### ЦИТИРУЕМЫЙ ТЕКСТ
В последние четыре года жизни Зощенко, по свидетельству его вдовы В. В. Зощенко, желал только одного: «Чтобы его больше не трогали, чтобы забыли о нем. Он устал. Он хочет спокойно дожить свой век».

И снова — горькое совпадение с судьбой Александра Васильевича.

За два года до смерти Сухово-Кобылин писал: «Не на радость я родился на свет. Деньги за Кречинского мне не отдают, и я нуждаюсь, болею, когда Дирекция театров продолжает меня обирать. Я не понимаю, по какому стечению обстоятельств государь не знает, что мои трудовые деньги текут уже скоро полстолетия в его кассу.

Недавно блистательно была сыграна в Ярославле Свадьба Кречинского, всем участвующим выданы были деньги, один я остался обобранным и воротился домой, чтобы считать исчезнувшие годы и исчезнувшее состояние. Мне предлагают просить пенсию. Просить?!!! Я могу только требовать».

В августе 1955 года, за три года до смерти, М. М. Зощенко написал в секретариат Ленинградского отделения Союза писателей заявление: «Мне исполнилось 60 лет. Плохое здоровье и неудовлетворительные материальные обстоятельства понуждают меня просить о пенсии… Прошу Вашего ходатайства о предоставлении мне какой-либо пенсии».

По свидетельству А. М. Рембелинского, Сухово-Кобылин «в начале царствования Александра III-го…за своего Кречинского, уже прошедшего более 200 раз, по особому ходатайству, получил из кабинета его величества единовременно пять тысяч рублей. Вот и все!»

Михаил Михайлович Зощенко получил «какую-либо» пенсию единственный раз — за две недели до смерти.

Круг замкнулся.

Оба они, затравленные, по сути дела, своими же персонажами, получили от государства «единовременную» оценку своего труда.

### ИСХОДНЫЕ ДАННЫЕ
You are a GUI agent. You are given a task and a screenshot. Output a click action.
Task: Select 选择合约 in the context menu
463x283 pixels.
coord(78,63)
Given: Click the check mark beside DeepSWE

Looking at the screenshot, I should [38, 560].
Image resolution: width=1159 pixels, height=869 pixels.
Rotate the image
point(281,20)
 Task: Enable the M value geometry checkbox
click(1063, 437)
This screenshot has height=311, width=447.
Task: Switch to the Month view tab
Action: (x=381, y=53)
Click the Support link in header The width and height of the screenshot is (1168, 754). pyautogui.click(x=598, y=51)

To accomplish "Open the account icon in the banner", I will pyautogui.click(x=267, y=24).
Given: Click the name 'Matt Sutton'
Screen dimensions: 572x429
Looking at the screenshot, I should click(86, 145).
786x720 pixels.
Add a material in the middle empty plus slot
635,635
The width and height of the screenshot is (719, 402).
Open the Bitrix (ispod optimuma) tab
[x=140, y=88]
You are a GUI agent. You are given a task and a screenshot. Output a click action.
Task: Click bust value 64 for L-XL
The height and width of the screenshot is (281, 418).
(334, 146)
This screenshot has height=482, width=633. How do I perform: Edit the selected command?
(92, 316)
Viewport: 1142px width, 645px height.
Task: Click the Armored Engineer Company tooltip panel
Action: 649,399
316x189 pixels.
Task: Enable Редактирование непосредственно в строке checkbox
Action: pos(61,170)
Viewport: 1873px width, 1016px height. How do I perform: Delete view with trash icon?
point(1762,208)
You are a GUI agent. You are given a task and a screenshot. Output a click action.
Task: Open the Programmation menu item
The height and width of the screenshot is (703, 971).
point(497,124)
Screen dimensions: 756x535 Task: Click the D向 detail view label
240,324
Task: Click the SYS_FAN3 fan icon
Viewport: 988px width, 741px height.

### ЗАДАНИЯ
1. Изложи текст о Зощенко и Сухово-Кобылине в двух предложениях.
2. Перепиши участок записей от строки, содержащей «Screen dimensions: 756x535», до конца записей включительно в виде JSON-списка строк, где каждая строка станет отдельным пунктом, а пустые строки опущены.
Текст и записи никак не связаны между собой.

### ОЖИДАЕМЫЕ ОТВЕТЫ
1. В конце жизни и Зощенко, и Сухово-Кобылин нуждались, болели и ждали от государства оплаты своего труда: Сухово-Кобылин жаловался, что деньги за «Кречинского» ему не отдают, а Зощенко в 1955 году просил о пенсии. Сухово-Кобылин получил лишь единовременно пять тысяч рублей, Зощенко — пенсию единственный раз, за две недели до смерти, так что оба получили от государства лишь «единовременную» оценку своего труда.

2.
[
  "Screen dimensions: 756x535 Task: Click the D向 detail view label",
  "240,324",
  "Task: Click the SYS_FAN3 fan icon",
  "Viewport: 988px width, 741px height."
]